This Valentine's Day, give her a compass.
It’s mid-February again, and we are all forced to deal with the oppression and anxiety of everyone’s favorite made-up holiday, Valentines Day.
If there’s one thing a student of literature hates, it’s a cliché. And Valentine’s Day is a national holiday devoted to cliches.
A dozen roses? Chocolate-dipped strawberries? Are you kidding me? Who could be flattered to receive a gift that millions of imagination-plauged men have bought for their wives and girlfriends?
You know what Valentine’s Day needs (other than total eradication)? A little bit of imagination. And, if you insist on acknowledging this dreadful concession to yet more consumerism, at least use your brain. Buy her a compass.
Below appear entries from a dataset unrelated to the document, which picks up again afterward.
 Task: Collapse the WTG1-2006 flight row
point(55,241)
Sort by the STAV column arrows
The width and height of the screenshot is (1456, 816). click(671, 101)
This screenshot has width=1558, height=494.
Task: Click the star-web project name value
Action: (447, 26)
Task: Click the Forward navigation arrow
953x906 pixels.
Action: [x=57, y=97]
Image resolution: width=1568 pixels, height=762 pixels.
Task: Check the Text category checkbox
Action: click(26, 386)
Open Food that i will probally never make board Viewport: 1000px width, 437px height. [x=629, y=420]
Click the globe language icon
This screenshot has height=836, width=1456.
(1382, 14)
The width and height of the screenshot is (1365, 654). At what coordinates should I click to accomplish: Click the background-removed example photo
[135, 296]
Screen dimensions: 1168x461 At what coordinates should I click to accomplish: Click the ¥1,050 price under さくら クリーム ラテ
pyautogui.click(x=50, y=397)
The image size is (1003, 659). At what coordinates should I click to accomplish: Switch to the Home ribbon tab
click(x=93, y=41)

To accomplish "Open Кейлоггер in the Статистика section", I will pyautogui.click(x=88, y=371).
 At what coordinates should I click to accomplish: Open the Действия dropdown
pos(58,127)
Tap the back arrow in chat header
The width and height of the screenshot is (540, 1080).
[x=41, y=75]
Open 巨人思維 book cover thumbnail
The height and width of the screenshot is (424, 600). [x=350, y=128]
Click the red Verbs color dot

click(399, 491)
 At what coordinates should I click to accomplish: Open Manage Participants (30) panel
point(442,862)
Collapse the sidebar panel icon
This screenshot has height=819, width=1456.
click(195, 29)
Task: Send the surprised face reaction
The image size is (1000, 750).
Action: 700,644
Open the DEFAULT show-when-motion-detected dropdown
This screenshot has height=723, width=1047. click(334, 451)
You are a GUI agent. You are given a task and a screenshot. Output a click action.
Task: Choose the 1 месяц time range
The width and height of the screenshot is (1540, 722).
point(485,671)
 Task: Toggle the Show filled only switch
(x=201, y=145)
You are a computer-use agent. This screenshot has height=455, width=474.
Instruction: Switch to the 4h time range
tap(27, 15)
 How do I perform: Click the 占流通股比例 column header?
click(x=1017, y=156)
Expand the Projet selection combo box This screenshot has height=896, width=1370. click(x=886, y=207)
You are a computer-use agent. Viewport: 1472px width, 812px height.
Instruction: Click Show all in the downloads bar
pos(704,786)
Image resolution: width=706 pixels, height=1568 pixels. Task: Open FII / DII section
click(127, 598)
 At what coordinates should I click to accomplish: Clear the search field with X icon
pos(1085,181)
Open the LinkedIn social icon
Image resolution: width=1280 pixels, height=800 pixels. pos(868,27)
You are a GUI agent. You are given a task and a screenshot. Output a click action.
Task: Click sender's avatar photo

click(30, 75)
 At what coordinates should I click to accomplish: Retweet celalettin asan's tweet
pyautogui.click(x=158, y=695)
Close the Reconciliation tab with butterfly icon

In 1611, John Donne was called to France on a diplomatic mission. His wife, who was staying behind in England, had terrible feelings that something tragic was going to happen to one or both of them while he was gone, and pleaded with him not to go. In the poem, he reassures her that nothing could possibly separate the two of them, since their souls were joined forever. And here is where he used the conceit of the compass, saying:
“If [our souls] be two, they are two so
As stiff twin compasses are two,
Thy soul the fixed foot, makes no show
To move, but doth, if th’ other do.
And though it in the center sit,
Yet when the other far doth roam,
It leans, and hearkens after it,
And grows erect, as that comes home.
Such wilt thou be to me, who must
Like th’ other foot, obliquely run;
Thy firmness makes my circle just,
And makes me end, where I begun.”
He is telling his wife that she is like the leg of the compass that stays fixed, at the center of the circle. As he travels away from her, she leans and “hearkens” after him; when he returns, she stands up straight again in anticipation.
If she wavered, or drifted, the circle would be lopsided, and he would not be able to end “where I begun.” But because she is steadfast, he returns at the starting point, and his circle—the symbol of perfection, with neither a beginning nor an end—is “just.”
Sure, buying your wife a compass is a stupid idea, but so is shilling out $100 for some stupid flowers. Any way you look at it, Valentine's Day sucks.